Acessibilidade / Reportar erro

FORJAZ. Tenentismo e política - tenentismo e camadas médias urbanas na crise da Primeira República

RESENHA BIBLIOGRÁFICA

Amélia Cohn

Tenentismo e política - tenentismo e camadas médias urbanas na crise da Primeira República

Por Maria Cecília Spina Forjaz. Editora Paz e Terra, Rio de Janeiro, 1977.

O próprio título do livro já sugere não se tratar apenas de mais uma obra sobre esse tema já bastante explorado e analisado. A autora, depois de um levantamento e sistematização das análises existentes sobre o tema, elege uma perspectiva bem definida para pensar o fenômeno tenentista: quais seriam as reais bases sociais desse movimento.

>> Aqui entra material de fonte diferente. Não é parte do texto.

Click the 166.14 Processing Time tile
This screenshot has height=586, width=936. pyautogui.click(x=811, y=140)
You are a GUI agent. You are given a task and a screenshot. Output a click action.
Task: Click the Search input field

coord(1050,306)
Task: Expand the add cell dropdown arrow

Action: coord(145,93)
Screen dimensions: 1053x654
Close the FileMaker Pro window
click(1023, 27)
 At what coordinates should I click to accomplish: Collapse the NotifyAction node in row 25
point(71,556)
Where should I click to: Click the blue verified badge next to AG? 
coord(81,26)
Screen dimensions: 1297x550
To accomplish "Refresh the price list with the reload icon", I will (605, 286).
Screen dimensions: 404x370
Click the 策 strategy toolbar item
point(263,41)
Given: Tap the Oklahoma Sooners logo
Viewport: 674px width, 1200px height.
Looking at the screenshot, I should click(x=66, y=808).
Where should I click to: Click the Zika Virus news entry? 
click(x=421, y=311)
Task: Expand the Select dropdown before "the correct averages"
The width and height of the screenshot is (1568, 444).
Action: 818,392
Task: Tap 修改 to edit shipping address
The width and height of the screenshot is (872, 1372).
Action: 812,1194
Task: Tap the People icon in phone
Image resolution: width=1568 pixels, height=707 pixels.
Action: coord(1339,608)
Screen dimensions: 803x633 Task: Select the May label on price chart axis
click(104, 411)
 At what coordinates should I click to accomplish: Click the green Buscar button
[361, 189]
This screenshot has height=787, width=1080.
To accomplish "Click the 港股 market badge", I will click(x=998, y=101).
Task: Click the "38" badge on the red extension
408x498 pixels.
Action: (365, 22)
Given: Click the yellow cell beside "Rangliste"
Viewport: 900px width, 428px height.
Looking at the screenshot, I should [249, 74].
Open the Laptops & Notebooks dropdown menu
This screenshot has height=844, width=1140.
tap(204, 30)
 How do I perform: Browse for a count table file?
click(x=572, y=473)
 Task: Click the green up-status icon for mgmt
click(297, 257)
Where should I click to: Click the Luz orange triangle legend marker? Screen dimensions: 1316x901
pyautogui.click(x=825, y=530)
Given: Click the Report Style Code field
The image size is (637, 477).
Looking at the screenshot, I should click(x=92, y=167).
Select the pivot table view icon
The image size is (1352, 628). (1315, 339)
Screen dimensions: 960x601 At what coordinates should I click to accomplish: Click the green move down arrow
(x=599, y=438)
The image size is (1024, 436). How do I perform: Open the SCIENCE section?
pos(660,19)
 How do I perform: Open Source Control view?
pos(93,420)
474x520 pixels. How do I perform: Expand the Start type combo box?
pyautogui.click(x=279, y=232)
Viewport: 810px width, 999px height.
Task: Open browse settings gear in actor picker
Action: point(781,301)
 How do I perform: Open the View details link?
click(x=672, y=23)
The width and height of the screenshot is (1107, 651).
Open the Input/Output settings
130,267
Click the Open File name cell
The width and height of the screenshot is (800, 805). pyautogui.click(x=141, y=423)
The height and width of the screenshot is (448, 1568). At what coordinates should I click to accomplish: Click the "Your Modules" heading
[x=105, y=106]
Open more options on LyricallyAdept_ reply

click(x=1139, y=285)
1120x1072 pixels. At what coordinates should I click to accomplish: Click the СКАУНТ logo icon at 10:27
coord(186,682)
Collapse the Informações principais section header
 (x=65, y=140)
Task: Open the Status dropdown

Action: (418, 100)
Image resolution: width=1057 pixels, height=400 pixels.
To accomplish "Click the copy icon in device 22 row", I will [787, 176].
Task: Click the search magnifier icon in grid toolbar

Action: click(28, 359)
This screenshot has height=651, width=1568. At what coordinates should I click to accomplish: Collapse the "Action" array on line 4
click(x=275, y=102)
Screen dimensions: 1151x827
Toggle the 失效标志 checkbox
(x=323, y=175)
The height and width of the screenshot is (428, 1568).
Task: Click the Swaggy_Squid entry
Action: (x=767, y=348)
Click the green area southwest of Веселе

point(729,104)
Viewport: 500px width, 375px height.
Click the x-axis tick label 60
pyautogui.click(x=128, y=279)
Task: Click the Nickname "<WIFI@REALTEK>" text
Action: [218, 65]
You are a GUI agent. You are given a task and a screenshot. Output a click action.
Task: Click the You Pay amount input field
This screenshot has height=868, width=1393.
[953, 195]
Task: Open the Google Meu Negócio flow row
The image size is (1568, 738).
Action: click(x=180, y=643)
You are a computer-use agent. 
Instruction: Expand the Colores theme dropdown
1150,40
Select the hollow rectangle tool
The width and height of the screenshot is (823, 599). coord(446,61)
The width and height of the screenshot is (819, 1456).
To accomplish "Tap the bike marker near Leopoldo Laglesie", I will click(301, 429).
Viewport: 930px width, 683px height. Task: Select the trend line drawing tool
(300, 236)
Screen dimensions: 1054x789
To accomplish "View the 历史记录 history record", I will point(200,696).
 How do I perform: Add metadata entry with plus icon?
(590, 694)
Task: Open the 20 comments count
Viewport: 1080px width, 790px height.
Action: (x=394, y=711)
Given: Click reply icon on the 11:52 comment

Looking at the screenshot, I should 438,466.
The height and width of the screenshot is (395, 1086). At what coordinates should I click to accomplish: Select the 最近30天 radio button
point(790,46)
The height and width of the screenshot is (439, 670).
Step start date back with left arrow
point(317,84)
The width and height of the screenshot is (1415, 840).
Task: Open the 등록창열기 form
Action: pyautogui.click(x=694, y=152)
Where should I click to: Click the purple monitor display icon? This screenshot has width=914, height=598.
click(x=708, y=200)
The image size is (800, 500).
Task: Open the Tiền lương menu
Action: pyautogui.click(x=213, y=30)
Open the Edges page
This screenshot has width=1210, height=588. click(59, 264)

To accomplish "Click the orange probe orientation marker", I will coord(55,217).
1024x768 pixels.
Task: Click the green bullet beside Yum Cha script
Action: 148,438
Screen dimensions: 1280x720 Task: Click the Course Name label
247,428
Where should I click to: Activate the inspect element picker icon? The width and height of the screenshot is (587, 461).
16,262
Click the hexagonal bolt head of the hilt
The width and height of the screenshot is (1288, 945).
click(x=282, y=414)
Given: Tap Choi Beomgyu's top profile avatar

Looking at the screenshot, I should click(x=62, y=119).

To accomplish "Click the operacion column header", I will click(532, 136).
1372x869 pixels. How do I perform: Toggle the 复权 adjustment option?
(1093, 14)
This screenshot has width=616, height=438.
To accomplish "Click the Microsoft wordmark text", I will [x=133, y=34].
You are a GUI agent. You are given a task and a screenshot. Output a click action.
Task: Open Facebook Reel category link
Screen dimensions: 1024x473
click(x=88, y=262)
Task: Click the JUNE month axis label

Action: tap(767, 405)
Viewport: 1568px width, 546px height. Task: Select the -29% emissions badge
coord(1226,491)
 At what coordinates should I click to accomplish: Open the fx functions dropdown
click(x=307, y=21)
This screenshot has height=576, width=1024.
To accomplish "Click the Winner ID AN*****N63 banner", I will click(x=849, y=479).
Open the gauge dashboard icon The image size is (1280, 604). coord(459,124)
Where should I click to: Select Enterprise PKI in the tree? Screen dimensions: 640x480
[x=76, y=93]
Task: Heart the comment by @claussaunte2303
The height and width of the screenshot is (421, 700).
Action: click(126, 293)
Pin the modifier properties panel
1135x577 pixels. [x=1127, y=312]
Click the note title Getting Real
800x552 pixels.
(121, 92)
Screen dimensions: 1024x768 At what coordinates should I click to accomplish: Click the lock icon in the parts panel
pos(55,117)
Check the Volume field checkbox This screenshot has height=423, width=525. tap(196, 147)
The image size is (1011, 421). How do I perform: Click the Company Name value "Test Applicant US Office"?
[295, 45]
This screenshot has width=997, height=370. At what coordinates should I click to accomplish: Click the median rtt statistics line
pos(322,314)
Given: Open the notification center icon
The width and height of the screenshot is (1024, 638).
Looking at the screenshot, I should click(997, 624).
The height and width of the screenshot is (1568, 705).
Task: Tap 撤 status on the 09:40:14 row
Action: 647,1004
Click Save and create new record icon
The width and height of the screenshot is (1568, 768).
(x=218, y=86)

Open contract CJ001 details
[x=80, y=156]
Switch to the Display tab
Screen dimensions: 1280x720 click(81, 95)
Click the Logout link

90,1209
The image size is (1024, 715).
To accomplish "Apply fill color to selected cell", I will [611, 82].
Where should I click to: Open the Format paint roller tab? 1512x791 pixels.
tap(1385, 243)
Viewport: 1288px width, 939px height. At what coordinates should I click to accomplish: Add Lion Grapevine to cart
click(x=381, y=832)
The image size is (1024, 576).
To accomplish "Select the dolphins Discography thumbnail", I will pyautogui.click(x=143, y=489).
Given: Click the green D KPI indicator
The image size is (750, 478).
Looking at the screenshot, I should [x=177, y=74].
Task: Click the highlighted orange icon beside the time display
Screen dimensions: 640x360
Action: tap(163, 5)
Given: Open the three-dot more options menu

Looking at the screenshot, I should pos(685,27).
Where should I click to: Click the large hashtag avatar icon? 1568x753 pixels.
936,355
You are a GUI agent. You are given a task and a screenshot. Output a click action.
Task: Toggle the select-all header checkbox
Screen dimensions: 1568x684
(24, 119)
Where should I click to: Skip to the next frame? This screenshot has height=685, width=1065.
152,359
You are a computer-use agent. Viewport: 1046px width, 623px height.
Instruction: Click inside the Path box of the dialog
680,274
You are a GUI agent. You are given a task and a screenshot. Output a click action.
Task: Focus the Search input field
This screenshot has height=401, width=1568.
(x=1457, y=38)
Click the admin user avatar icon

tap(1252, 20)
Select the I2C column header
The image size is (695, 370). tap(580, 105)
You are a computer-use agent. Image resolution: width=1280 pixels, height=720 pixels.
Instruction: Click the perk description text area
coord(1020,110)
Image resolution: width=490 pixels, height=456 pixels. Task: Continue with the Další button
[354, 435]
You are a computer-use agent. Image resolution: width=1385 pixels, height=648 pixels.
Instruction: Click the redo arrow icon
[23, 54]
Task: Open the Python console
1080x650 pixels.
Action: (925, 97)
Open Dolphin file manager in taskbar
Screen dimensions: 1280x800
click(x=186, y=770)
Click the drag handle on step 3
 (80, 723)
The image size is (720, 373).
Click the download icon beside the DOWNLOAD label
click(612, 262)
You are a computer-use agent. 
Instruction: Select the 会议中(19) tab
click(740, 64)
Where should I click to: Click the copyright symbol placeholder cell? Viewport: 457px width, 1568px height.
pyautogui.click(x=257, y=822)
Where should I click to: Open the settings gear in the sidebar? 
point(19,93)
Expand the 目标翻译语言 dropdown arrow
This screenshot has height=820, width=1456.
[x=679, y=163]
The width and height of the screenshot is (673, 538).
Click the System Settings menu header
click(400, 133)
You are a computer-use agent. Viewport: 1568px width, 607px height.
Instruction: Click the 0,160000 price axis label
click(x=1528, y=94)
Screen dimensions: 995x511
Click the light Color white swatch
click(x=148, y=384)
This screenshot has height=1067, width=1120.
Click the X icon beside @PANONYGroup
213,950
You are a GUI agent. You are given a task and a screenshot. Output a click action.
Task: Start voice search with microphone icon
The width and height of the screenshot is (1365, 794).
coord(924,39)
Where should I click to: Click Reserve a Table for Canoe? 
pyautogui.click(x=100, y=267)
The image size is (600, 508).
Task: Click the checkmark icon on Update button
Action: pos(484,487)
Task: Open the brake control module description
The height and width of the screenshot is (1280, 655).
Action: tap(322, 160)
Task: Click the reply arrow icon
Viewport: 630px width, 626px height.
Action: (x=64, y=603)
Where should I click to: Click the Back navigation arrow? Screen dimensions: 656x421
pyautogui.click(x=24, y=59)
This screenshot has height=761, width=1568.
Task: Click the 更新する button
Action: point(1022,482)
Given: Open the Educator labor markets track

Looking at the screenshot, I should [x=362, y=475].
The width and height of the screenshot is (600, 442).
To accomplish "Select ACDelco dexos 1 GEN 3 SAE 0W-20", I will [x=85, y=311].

Para tanto, delimita sua análise no período de julho de 1922 a fevereiro de 1927, portanto a fase inicial do movimento, que coincide com sua configuração liberal-democrática. É exatamente nesse período que o tenentismo começa a elaborar um projeto de transformação da sociedade brasileira marcada, de um lado, pela crise agrárioexportadora e pela crise do estado oligárquico, e de outro lado pela sua contrapartida, a emergência e progressiva hegemonia dos setores urbano-industriais.

Já na Introdução a autora afirma que, embora a resposta ao seu problema central exija "uma análise histórica majs ampla, que se estendesse pelo menos até 1934, quando o tenentismo se desintegra como grupo político organizado" (p. 16), e que é sua intenção prosseguir posteriormente a análise, esse corte no tempo se justifica pela unidade própria que a fase liberal-demócrata do tenentismo possui.

Num primeiro capítulo, Maria Cecília, depois de apresentar os "marcos estruturais" mais gerais em que se insere a conjuntura da década de 20, passa a analisar o processo históricosocial da formação das camadas médias urbanas, pois o que a preocupa é estabelecer possíveis vinculações entre esse grupo social e o movimento tenentista. E a utilização da expressão "camadas médias urbanas" não é arbitrária, como ela mostra, mas designa - utilizando aí o trabalho de Décio Saes - "aqueles setores da população urbana que não sendo detentores do capital, realizam trabalho predominantemente não-manual, quer trabalhando por conta própria, quer vendendo a sua capacidade de trabalho a terceiros" (p. 20).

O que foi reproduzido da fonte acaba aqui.